Selected extract —
An employee stock ownership plan (ESOP) can be an appealing option for business owners looking to transition out of their companies. It’s particularly attractive for owners who don’t plan to transfer their business to children or other family members, but are reluctant to place their legacy in the hands of a third party.

In addition to providing a valuable employee benefit, an ESOP allows owners to transfer the company to their employees in the most tax-efficient manner possible. Unlike a management or employee buyout, in which employees acquire the company with their own after-tax funds, an ESOP finances the purchase with pre-tax corporate profits.

How It Works

An ESOP is a qualified, defined-contribution retirement plan, similar to a 401(k) or profit-sharing plan, that invests primarily in the sponsoring company’s stock. The company makes tax-deductible contributions on behalf of covered employees — usually all full-time employees — up to 25 percent of covered payroll.

Information given —

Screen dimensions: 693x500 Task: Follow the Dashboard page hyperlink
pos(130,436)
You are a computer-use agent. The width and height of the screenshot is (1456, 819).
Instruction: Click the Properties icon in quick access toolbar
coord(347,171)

==

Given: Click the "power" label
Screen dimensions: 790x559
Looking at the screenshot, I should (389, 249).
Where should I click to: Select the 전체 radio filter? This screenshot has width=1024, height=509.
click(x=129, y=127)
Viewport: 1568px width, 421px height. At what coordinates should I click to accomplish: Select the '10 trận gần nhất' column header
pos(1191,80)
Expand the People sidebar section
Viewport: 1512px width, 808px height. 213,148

--

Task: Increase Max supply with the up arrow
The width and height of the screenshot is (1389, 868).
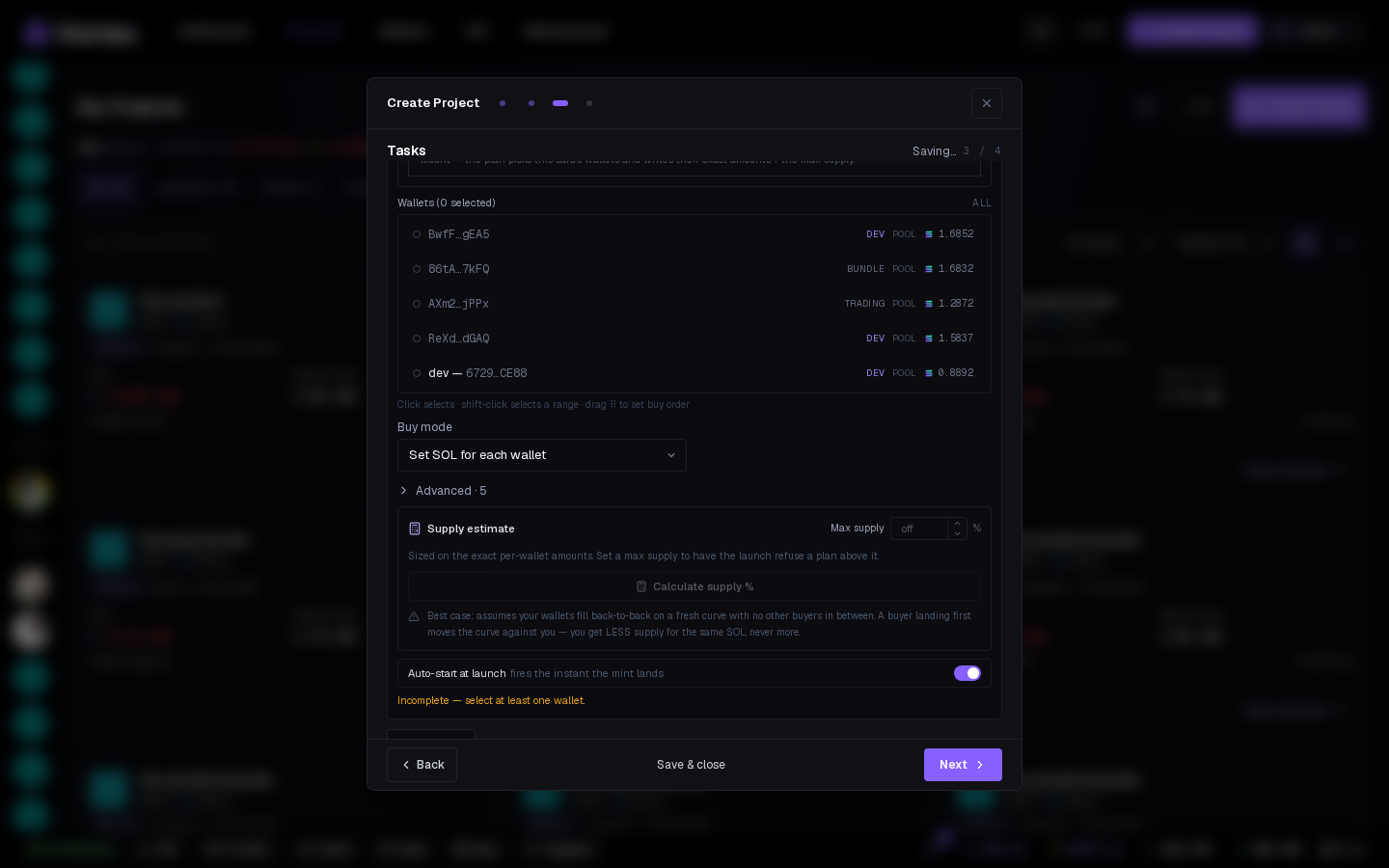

Tasks for this exercise —
A. Duplicate the part of the ESOP passage that opens with the words containing "An ESOP is a" and closes with "of covered payroll.".
B. In the ESOP passage, what is the upper limit on the company's tax-deductible contributions for covered employees?

Solution set —
A.
An ESOP is a qualified, defined-contribution retirement plan, similar to a 401(k) or profit-sharing plan, that invests primarily in the sponsoring company’s stock. The company makes tax-deductible contributions on behalf of covered employees — usually all full-time employees — up to 25 percent of covered payroll.

B. Up to 25 percent of covered payroll.